RESPONSABILIDADE CIVIL
SÍNDICO DE CONDOMÍNIO
DANOS CAUSADOS A APARTAMENTO DE CONDÔMINO — ASSUNÇÃO EM JUÍZO - QUANDO DELA NÃO SE EXIME
- Recurso
- —
- Tribunal
Resumo do acórdão
- ... No que diz respeito ao mérito assiste razão aos apelantes. - Na Medida Cautelar de produção antecipada de provas o 2º apelante (condomínio), assumiu a responsabilidade pelo pagamento da indenização, ressaltando que: "quanto à indenização pelos danos causados na unidade habitacional dos autores, o Condomínio se prontifica pagá-la tão logo lhe seja apresentado pelos autores um orçamento compatível para a realização das obras necessárias ou como melhor conviver aos autores". - Ressalte-se que, no mesmo documento, esclareceu o 2º apelado que já tinham sido " realizadas as obras necessárias à cessação da infiltração no apartamento do primeiro réu, sob inteira responsabilidade do segundo" (condomínio). - Ocorreu, na realidade, uma confissão feita em Juízo pelo 2º apelado, tendo seu advogado poderes para tal, sendo certo que a confissão é ato unilateral irretratável, a não ser por erro quanto ao fato que se pretendia confessar.

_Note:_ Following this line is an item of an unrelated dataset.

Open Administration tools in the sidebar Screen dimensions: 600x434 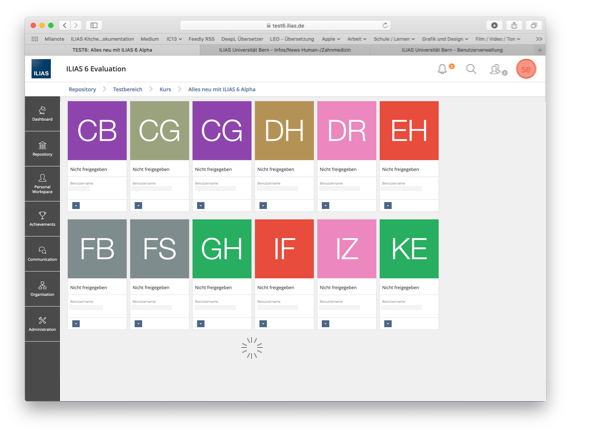coord(42,323)
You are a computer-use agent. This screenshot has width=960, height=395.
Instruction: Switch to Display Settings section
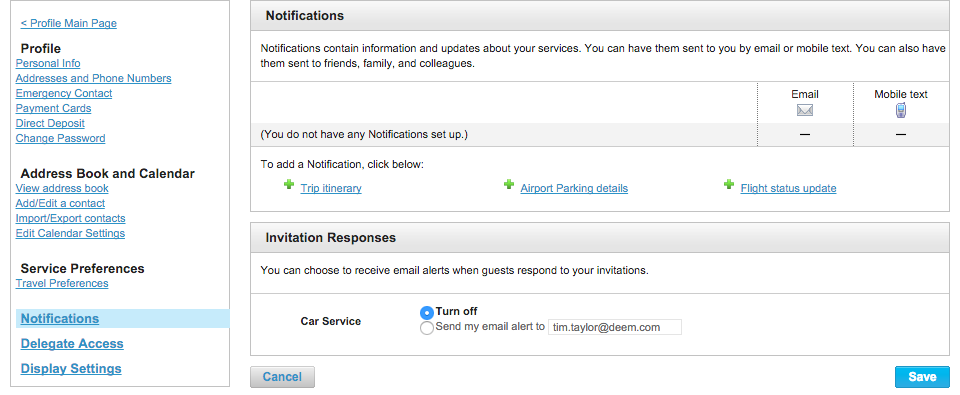(71, 369)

Tal hipótese não se configura nestes autos. - O fato de o 2º apelado, na contestação oferecida na ação principal, ter procurado se eximir da responsabilidade que confessadamente assumiu, alegando que a vistoria comprovou que os vazamentos foram provenientes do apartamento do 1º apelado, em nada lhe favorece, pois é o próprio 2º apelado que afirma ter pago a execução das obras no apartamento do 1º apelado. - Verifica-se, ainda, que o condomínio ratificou aos 4 de j ulho de 1986, na assembléia geral, a responsabilidade assumida em Juízo afirmando que "O senhor João Luiz, ainda, com a palavra, informou, também, que já foram constatados os prejuízos do proprietário do apartamento 803, sendo realmente devidos os reparos no seu apartamento, só sendo discutida a importância a ser reembolsada". - O assunto somente não chegou a uma solução na referida assembléia, pelo fato de inúmeras discussões terem surgido, resolvendo-se que "a solução seria dada pela Justiça, já que o autor da ação não quis um acordo". - Com tais considerações, a Câmara rejeita a preliminar argüida e, no mérito, dá provimento parcial ao apelo para julgar improcedente o pedido em relação ao 1º apelado e procedente em relação ao 2º apelado, invertidos os ônus decorrentes dos encargos da sucumbência em relação ao 2º apelado, fazendo jus o 1º apelado a receber dos apelantes as despesas realizadas e os honorários de advogados que fixou em 10% sobre o valor da condenação. Ac. de 20-08-1987 Arquivo do EMFOR, TA/870 EMFOR 476
Ementa
O condomínio que assumiu em Juízo, nos autos da ação cautelar, de modo amplo, a responsabilidade pelo ressarcimento dos danos ocasionados no imóvel do autor, tão logo fosse apresentado orçamento compatível para a realização das obras, não pode eximir-se da responsabilidade assumida, pelo fato da vistoria ter comprovado que os danos foram provenientes do imóvel pertencente ao primeiro réu, quando tal responsabilidade foi posteriormente, homologada na assembléia de condôminos.